Pour le moment, le fichier national n'existe pas. Nous avons cherché à comprendre pourquoi des individus interdits de gérer peuvent continuer leur activité dans d'autres sociétés. Les sanctions prévues sont lourdes : jusqu'à cinq ans de prison et 350 000 euros d'amende, sans parler de la dissolution de la société dans laquelle l'interdit exerce. Mais il faut identifier les fraudeurs, ce qui, en l'absence de fichier, n'est pas facile.
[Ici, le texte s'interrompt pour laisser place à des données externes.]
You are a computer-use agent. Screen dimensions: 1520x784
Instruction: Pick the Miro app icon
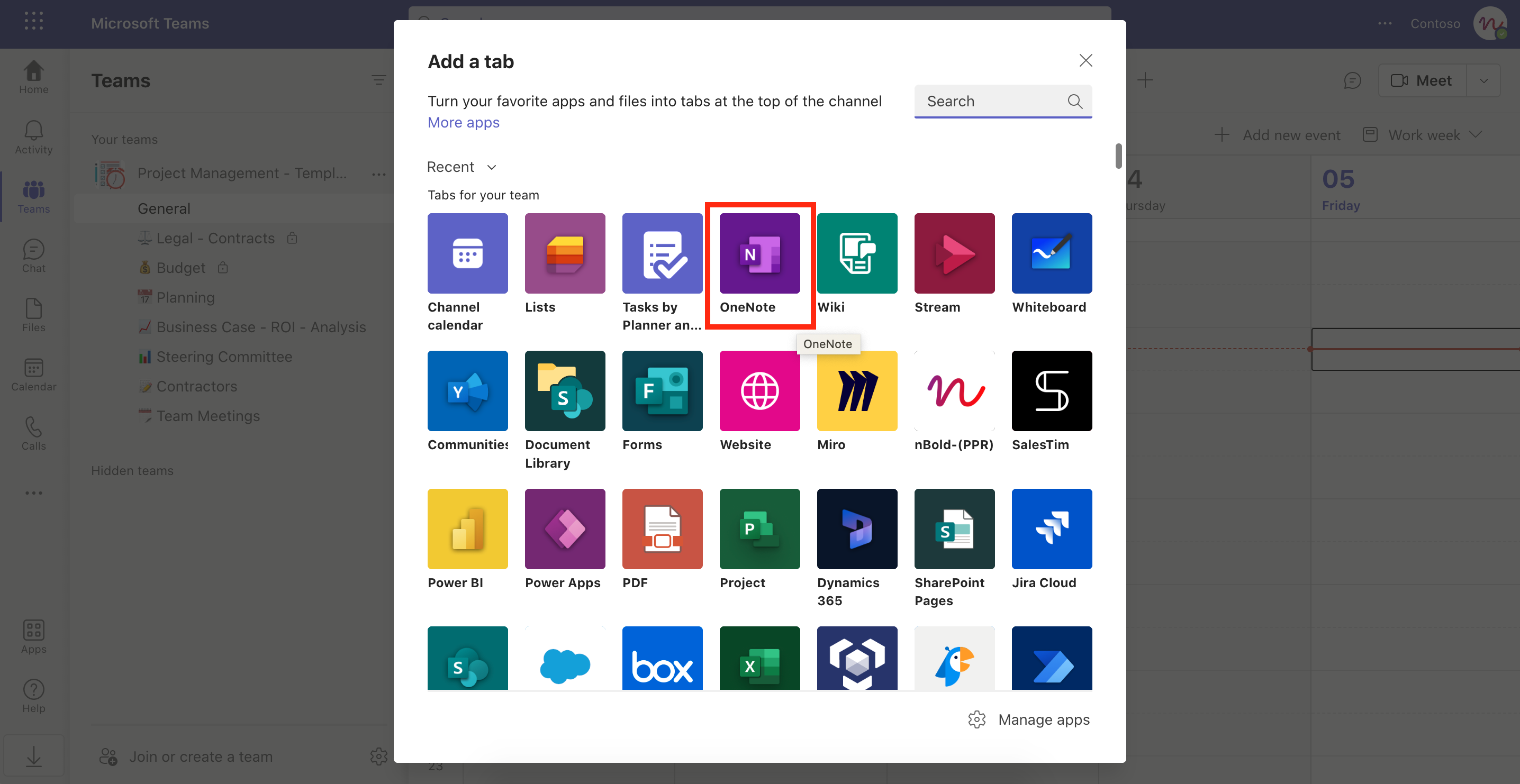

L'union de recouvrement des cotisations de sécurité sociale et d'allocations familiales (URSSAF) de Paris a essayé de contourner la difficulté en créant, avec l'accord de la Commission nationale de l'informatique et des libertés (CNIL), un outil appelé PARADE qui recense tous les interdits de gérer à la suite d'une décision judiciaire. Nous recherchons ensuite les sociétés dirigées par des interdits de gérer. Un jour, nous avons gagné le gros lot en dénichant un individu à la tête d'une soixantaine de sociétés. Nous enrichissons la base avec les informations que nous détenons sur les sociétés en question : liquidation judiciaire, existence d'un passif envers l'union de recouvrement des cotisations de sécurité sociale et d'allocations familiales (URSSAF)… Notre stratégie consiste à communiquer au procureur de la République la liste des entreprises dirigées par des personnes interdites de gérer pour qu'il prenne des sanctions et décide éventuellement la radiation du registre du commerce, laquelle n'est pas toujours simple surtout si la société emploie du personnel. Nous avons aussi lancé des assignations groupées à l'encontre de toutes les sociétés d'un même dirigeant ayant un passif envers nous, et le tribunal de commerce de Paris les a acceptées alors que nous n'avions pas toujours les titres exécutoires correspondants, autrement dit la preuve de la cessation des paiements.
Le texte que vous avez voté ne sera pleinement appliqué que le jour où le fichier existera et où les greffiers auront l'obligation, au moment de l'immatriculation au registre du commerce et des sociétés, de vérifier que le dirigeant n'est pas interdit de gérer. Or cette formalité ne fait pas partie aujourd'hui des missions des greffes. Nous avons de très bons contacts avec le greffe de Paris qui, avec l'accord du procureur, a accepté de prendre en considération les listes de dirigeants interdits de gérer qu'on lui communiquait mais il n'y était pas obligé.